_EXTRACT TO READ_
######

FIG. 6 is a perspective view of clip-on frame spectacles 600, having a polarized lens 610 installed in the left and right side of clip-on frame 650. The polarized lens 610, when installed in the clip-on frame 650, are cross polarized with the transparent polarized sheet when worn by the student pilot. In a particular embodiment, the clip-on frame spectacles 600 can be clipped onto a pair of eyewear worn by the student pilot. This allows a student requiring vision correction to easily use this flight training system.
FIG. 7 is a perspective view of flip-up frame spectacles 700, having a polarized lens 710 installed in the left and right side of clip-up frame 750. The polarized lens 710, when installed in the clip-up frame 750, are cross polarized with the transparent polarized sheet when worn by the student pilot. The polarized lens 710 can be moved away from the eyes of the student pilot by rotating a clip-up frame hinge mechanism 760 to move the polarized lens 710. This allows the student pilot easily remove the polarized lens away from the eyes and view outside the aircraft in an emergency condition.
FIG. 8 is a particular embodiment of a roll-up ratcheting mechanism 800. The mechanism contains a roller housing 810 containing a roll with a transparent polarized sheet 820. The roll-up ratcheting mechanism 800 is an embodiment that allows for ease of storage and transport to and from various aircraft platforms.
FIG. 9 is an exemplary embodiment of a polarized lens manufacture 900. In this particular embodiment, a polarized lens 980 contains several layers. The layers are a hard coating 910, a shock-absorbing layer 920, an ultraviolet light filter 930, a polarizing material 940, an ultraviolet light filter 950, a shock-absorbing layer 960, and a hard coating 970. In a particular embodiment, the polarizing material 940 includes a Polyvinyl Alcohol-Iodine filter material. As this is a particular exemplary embodiment of the polarized lens 980, it is understood that the polarized lens 980 could contain the various layers in a slightly different order, or contain a subset of these layers. In addition, the polarized lens 980 may also include additional layers.
To employ the polarized instrument flight training system, the transparent polarized sheet transparent polarized sheet 250 in FIG. 2 is installed onto the inside of the left aircraft windshield pane 110 and right aircraft windshield pane 120 (FIGS. 1 and 2). The student pilot places the polarized lens (examples: the polarized lens 510 in FIG. 5, the polarized lens 610 in FIG. 6, and the polarized lens 710 in FIG. 7) over his/her eyes. In this position, the two polarized surfaces are cross polarized, meaning the surfaces interfere with each other to become opaque and black out the view outside of the left aircraft windshield pane 110 and right aircraft windshield pane 120, while still allowing the pilot to see all displays and instruments inside the aircraft flight deck 150 in FIG. 1. In this manner, the student pilot is able to fly with reference only to the information provided by the flight instruments in aircraft flight deck 150 in FIG. 1. At an appropriate point in time, the student pilot can remove the polarized lens (examples: the polarized lens 510 in FIG. 5, the polarized lens 610 in FIG. 6, and the polarized lens 710 in FIG. 7) to quickly get an unobstructed vision of the outside world through the left aircraft windshield pane 110 and the right aircraft windshield pane 120 in FIG. 1. Throughout this entire time, a second person (instructor pilot or observation pilot) will be able to view the outside world at all times, since the sheet placed over the windshield is transparent to light when viewed by itself. This feature ensures the safe operation of each flight. Additionally, the transparent sheet 250 can be easily and quickly removed either in flight, or on the ground for quick installation and removal.

######

_TO BE DONE_
1. Copy the flight-training passage starting at "FIG. 8 is a" and ending at "various aircraft platforms.".
2. Using the flight-training passage, answer each question.
(a) In one embodiment, what does the polarizing material 940 include?
(b) What does the roller housing 810 contain?
(c) How can the polarized lens 710 be moved away from the student pilot's eyes?
The data after this point are unrelated to the flight-training passage.

######

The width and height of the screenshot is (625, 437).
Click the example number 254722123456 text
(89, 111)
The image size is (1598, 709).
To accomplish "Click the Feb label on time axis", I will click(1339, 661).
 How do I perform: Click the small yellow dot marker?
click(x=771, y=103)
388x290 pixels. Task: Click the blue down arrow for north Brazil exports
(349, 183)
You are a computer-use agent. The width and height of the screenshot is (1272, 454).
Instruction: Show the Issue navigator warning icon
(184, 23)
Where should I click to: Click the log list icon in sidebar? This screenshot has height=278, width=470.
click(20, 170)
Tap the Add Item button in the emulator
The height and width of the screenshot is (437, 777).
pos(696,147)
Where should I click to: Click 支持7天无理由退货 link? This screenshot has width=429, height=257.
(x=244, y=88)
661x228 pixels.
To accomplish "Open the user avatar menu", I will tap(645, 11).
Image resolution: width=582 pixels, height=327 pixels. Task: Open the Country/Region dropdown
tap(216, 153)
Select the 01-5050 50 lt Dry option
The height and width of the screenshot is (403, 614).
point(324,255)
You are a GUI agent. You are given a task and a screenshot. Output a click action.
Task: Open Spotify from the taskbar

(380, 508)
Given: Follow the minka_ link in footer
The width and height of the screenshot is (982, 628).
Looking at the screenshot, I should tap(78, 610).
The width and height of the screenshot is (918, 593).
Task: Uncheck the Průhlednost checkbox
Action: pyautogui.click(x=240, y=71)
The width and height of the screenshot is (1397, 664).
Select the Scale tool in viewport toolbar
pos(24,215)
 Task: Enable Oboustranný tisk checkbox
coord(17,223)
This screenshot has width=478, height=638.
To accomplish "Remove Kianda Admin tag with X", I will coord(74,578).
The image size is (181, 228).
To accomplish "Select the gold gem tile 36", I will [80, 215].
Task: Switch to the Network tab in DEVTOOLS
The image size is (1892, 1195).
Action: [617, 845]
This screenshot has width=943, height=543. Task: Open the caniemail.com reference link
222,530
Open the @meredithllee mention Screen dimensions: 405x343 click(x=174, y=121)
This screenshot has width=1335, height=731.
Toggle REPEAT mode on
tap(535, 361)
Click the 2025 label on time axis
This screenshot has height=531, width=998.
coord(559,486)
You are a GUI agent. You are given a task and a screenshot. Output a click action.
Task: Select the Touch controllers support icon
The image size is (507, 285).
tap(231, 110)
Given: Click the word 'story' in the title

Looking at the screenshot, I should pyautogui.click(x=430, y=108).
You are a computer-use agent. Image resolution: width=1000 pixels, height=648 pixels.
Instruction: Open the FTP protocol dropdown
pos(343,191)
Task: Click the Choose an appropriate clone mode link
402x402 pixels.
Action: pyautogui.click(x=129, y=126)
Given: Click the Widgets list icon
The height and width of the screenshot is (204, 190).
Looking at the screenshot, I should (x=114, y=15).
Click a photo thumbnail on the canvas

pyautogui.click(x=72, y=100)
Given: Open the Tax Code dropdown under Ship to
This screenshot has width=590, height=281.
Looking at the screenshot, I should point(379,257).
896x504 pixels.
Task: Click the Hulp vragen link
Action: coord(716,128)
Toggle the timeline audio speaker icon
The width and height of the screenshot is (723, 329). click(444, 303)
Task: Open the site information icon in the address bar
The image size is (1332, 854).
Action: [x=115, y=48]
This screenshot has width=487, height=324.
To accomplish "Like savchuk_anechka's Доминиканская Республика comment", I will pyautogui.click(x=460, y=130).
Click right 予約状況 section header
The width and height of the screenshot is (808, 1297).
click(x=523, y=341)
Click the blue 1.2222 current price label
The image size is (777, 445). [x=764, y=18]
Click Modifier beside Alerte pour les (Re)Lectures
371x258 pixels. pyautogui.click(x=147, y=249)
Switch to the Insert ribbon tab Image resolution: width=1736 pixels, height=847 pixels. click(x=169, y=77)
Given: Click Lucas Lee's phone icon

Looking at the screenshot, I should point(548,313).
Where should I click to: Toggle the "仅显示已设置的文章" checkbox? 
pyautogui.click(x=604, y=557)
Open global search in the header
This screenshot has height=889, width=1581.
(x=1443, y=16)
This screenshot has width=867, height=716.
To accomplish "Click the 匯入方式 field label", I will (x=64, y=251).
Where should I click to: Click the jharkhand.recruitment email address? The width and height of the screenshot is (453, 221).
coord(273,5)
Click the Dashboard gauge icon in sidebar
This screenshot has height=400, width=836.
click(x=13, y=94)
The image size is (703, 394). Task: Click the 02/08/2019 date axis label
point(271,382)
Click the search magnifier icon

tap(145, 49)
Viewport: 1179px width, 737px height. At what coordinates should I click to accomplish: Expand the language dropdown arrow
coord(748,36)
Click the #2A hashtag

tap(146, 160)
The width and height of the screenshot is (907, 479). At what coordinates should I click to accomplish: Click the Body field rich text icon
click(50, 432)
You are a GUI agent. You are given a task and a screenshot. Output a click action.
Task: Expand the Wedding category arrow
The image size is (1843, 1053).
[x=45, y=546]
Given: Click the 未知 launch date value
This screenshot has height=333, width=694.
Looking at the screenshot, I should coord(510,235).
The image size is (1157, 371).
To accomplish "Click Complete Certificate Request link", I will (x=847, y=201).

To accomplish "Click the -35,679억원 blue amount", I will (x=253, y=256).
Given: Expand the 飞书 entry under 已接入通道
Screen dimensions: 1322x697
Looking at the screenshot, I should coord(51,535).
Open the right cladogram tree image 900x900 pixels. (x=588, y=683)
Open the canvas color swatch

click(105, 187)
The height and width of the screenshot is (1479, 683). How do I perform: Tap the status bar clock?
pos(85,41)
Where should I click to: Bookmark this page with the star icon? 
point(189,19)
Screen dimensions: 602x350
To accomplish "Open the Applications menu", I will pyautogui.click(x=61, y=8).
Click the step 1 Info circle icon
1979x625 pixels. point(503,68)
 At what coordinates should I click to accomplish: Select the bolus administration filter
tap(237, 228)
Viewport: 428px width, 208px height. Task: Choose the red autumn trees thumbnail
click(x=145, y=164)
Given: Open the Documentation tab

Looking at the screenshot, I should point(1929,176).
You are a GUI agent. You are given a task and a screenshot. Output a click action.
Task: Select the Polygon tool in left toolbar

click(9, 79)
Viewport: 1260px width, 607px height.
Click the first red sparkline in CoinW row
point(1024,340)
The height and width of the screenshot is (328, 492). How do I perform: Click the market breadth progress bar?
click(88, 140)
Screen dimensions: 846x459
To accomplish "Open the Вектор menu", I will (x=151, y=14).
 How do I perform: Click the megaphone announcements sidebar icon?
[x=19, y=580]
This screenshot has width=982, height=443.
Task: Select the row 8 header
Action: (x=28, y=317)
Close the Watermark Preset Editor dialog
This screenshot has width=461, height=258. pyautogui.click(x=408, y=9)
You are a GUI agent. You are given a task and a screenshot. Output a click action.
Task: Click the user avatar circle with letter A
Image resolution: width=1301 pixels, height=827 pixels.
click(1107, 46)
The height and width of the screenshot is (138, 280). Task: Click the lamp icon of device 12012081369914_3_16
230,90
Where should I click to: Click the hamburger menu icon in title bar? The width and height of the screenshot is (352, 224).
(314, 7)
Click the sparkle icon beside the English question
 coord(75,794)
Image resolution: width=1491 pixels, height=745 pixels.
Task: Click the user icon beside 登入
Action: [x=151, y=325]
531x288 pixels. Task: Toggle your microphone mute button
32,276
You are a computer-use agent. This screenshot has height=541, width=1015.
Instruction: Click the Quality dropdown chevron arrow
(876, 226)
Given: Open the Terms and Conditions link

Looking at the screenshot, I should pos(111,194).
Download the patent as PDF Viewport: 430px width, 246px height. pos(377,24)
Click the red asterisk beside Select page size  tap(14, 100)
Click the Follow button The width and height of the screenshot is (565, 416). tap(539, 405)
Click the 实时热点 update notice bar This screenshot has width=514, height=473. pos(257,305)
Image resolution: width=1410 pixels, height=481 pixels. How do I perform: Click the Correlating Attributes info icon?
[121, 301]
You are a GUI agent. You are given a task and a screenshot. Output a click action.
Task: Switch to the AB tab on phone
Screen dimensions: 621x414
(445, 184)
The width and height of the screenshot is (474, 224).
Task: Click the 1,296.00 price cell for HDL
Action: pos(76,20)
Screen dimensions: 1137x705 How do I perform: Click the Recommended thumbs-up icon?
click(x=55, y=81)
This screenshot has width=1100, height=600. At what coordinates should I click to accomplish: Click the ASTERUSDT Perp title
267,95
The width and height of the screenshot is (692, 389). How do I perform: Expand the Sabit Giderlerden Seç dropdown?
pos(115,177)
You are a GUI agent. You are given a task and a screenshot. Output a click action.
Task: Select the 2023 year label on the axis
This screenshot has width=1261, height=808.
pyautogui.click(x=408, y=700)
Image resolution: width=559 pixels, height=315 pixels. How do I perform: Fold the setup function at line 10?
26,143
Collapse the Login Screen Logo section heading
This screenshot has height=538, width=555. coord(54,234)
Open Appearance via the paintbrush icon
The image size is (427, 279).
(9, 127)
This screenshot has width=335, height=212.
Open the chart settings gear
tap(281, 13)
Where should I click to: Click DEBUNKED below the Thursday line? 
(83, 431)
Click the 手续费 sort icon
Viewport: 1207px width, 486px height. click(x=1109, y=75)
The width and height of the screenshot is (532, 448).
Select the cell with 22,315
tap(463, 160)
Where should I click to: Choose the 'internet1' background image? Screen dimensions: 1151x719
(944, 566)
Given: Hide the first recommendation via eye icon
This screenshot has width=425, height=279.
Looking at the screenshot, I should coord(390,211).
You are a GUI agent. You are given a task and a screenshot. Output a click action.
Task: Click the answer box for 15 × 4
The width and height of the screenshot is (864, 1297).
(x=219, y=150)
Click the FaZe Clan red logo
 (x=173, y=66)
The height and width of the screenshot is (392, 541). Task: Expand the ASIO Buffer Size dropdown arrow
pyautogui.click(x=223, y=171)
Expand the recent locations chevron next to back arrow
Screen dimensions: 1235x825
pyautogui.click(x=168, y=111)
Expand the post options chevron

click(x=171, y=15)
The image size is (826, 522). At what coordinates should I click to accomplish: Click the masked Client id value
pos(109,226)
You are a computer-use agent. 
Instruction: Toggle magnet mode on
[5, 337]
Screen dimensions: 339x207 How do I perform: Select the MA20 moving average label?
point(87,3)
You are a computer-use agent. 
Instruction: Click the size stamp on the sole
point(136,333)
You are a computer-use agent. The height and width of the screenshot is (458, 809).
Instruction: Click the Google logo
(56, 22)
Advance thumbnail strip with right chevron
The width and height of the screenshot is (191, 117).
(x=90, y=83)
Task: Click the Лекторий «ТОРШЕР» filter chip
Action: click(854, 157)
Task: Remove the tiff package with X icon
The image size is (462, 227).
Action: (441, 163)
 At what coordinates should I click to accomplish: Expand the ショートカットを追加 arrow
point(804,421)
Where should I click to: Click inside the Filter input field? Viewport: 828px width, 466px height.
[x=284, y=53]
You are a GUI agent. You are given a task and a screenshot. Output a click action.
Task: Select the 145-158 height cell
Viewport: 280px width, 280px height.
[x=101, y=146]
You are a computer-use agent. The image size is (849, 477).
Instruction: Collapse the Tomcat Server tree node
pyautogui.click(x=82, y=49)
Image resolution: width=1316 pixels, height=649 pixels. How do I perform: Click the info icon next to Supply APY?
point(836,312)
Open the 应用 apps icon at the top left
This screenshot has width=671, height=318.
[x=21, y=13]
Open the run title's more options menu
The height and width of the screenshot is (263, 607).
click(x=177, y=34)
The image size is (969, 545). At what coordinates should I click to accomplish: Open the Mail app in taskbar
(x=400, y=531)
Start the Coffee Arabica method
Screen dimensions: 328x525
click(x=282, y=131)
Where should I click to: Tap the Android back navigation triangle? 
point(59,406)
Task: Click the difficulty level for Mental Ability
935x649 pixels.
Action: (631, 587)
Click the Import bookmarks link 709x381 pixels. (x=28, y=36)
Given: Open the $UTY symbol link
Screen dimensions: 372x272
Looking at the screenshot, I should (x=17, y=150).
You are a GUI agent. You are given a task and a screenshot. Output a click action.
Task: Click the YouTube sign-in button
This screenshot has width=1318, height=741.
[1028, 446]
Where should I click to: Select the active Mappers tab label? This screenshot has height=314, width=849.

######

_RESPONSES TO THE EXERCISE_
1.
FIG. 8 is a particular embodiment of a roll-up ratcheting mechanism 800. The mechanism contains a roller housing 810 containing a roll with a transparent polarized sheet 820. The roll-up ratcheting mechanism 800 is an embodiment that allows for ease of storage and transport to and from various aircraft platforms.

2.
(a) A Polyvinyl Alcohol-Iodine filter material.
(b) A roll with a transparent polarized sheet 820.
(c) By rotating a clip-up frame hinge mechanism 760.